◆ EXERCISE A:
Answer these questions from the interview transcript on the Migration Amendment Bill:
(i) Since what year has the law allowing the Immigration Minister to receive confidential information been around?
(ii) When was Shane Martin's last recorded transgression believed to be?
(iii) Who does the speaker call the biggest distributors of amphetamines in the country?
◆ EXERCISE B: Print the lines of the records from the line holding "Task: Download the Windows version" through the end of the records, inclusive. Leave the pictures out.

◆ TEXT BLOCK:
►

Subjects: Migration Amendment (Validation of Decisions) Bill 2017.
Thanks for your time this morning Peter.
Pleasure mate. Thank you.
Can you talk us through your decision to change the legislation and why you've come to that in the last 24 hours?
Yeah well Luke, the law's been around since 1998 and what it allows for is the Immigration Minister to receive information from agencies like the Australian Federal Police and ASIO, but to do it on the basis that we don't release that information.
So obviously the intelligence that they gather; it might be through informants, it might be through methods that they don't want to publicly disclose – so that's not unusual within the law enforcement or intelligence space – but they provide that information and based on that information, the Immigration Minister can decide to cancel a visa on character grounds. So it's been around a long time and if the relationship was breached – that is if the Minister disclosed that information – then I think the agencies would take a decision that they didn't want to provide information in the next case.
So there was a case that was brought before the High Court and it was resolved that…there were legal technicalities around it, but resolved that decisions in relation to those visa cancellations shouldn't stand.
So what we did was passed a Bill through the Parliament which gave effect to the original decision; that is that it reinforced the decision that I had made in relation to people, including Mr Martin, people that had been involved in outlaw motorcycle gangs, been involved in organised crime, some pretty nasty characters amongst them. So it means that they won't have the decisions overturned and that their visas remain cancelled, so there's no change for them.
Peter you were knocked off six-one by the High Court yesterday – basically their thesis was that you were hiding behind the, or you were using the legislation to not put forward the reasons why these people had been extradited.
Shane Martin's last recorded transgression we believe was January 2004. He was convicted and fined for possession of drug of dependence, possessing ecstasy and cannabis. He has got previous raps including unlawful assault, burglary, armed with intent, criminal damage, resisting police, where he get 250 hours of community service and a few other things.
Peter, when would you be in a position to let us know, if at all, what these people have allegedly done which would obviously add more strength to your argument that they shouldn't come back?
Well Ed, I don't want to concentrate on the Martin case in particular but…
…so make it others, we'll open it right up…
…talking in general, particularly around people that have been members of outlaw motorcycle gangs; now there are lots of families across Victoria, across the country, who are living with kids who are on ice – people are seeing it particularly in rural areas, people that have died of overdoses – the outlaw motorcycle gang members are the biggest distributers of amphetamines in this country. They are involved in extortion, they're involved in robberies, all sorts of activities.
There's a lot of information that we receive on the confidential basis because the way that it's been gathered, either through informants or other methods and the police or ASIO don't want us to release that information. So as I say, that is standard police practice and I think people can understand that.

◄

◆ INPUT DATA:
►

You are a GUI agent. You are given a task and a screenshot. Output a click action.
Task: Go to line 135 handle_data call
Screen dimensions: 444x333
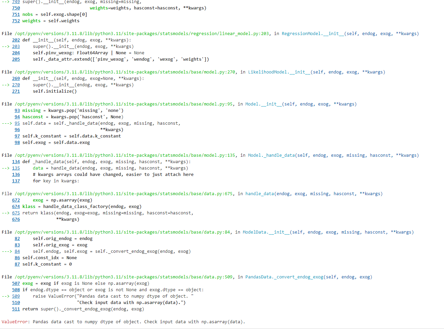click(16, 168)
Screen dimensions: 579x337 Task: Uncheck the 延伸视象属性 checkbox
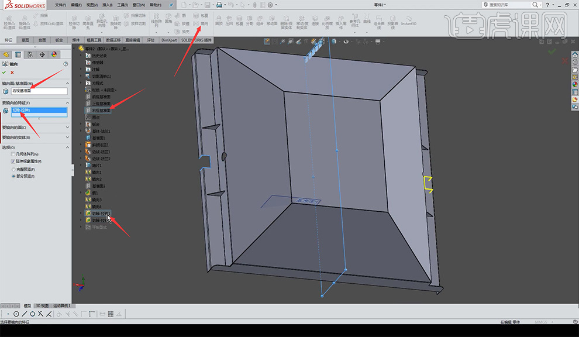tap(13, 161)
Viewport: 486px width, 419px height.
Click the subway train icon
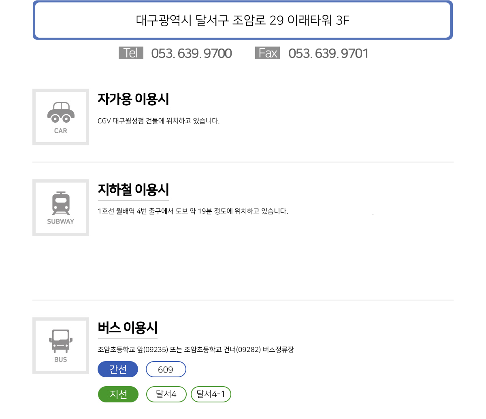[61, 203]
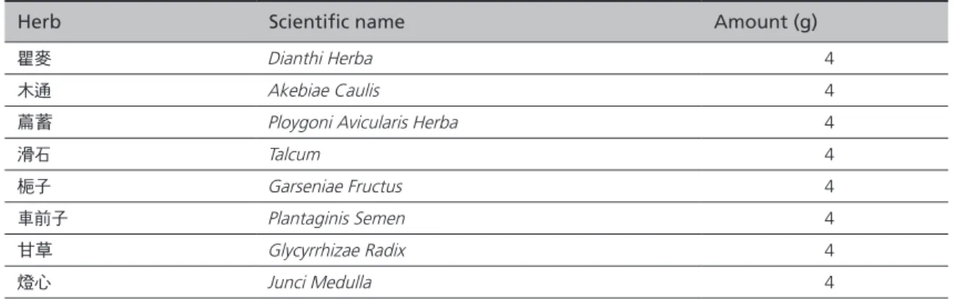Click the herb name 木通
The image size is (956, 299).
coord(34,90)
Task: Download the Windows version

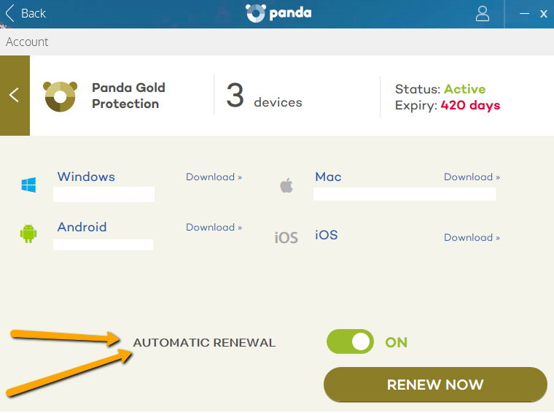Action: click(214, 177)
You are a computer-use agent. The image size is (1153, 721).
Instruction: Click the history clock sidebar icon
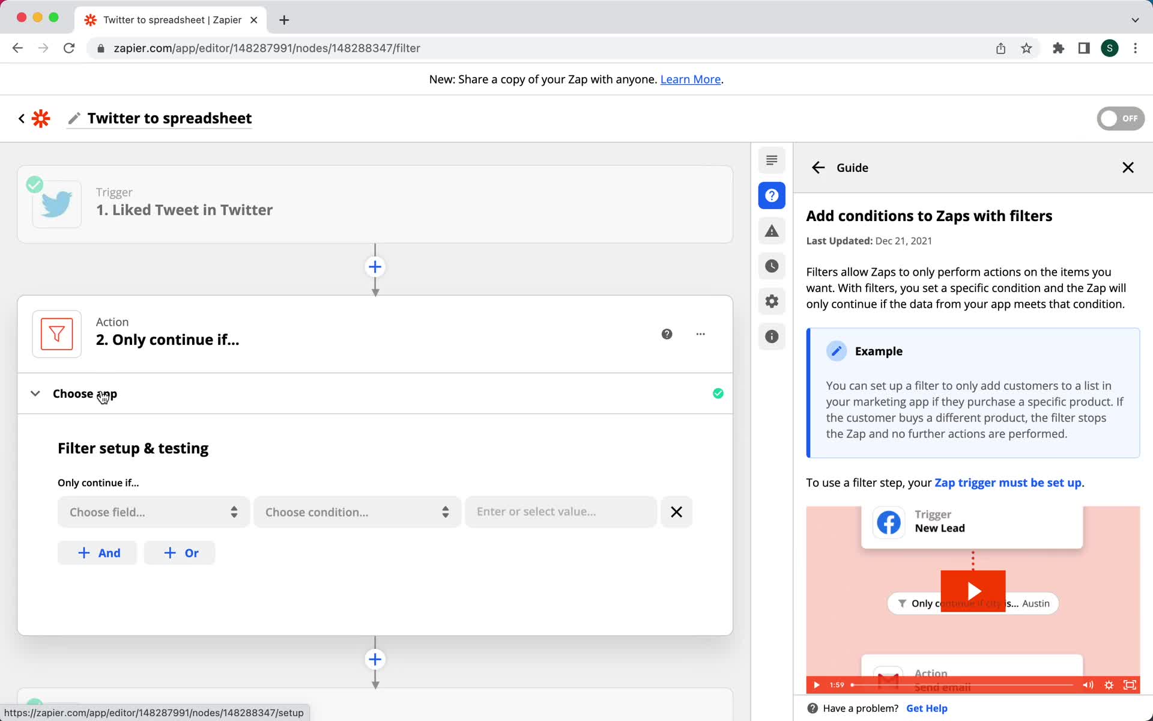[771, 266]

◄

◆ ANSWER A:
(i) 1998
(ii) January 2004
(iii) Outlaw motorcycle gang members

◆ ANSWER B:
Task: Download the Windows version

Action: click(214, 177)
You are a computer-use agent. The image size is (1153, 721).
Instruction: Click the history clock sidebar icon
[771, 266]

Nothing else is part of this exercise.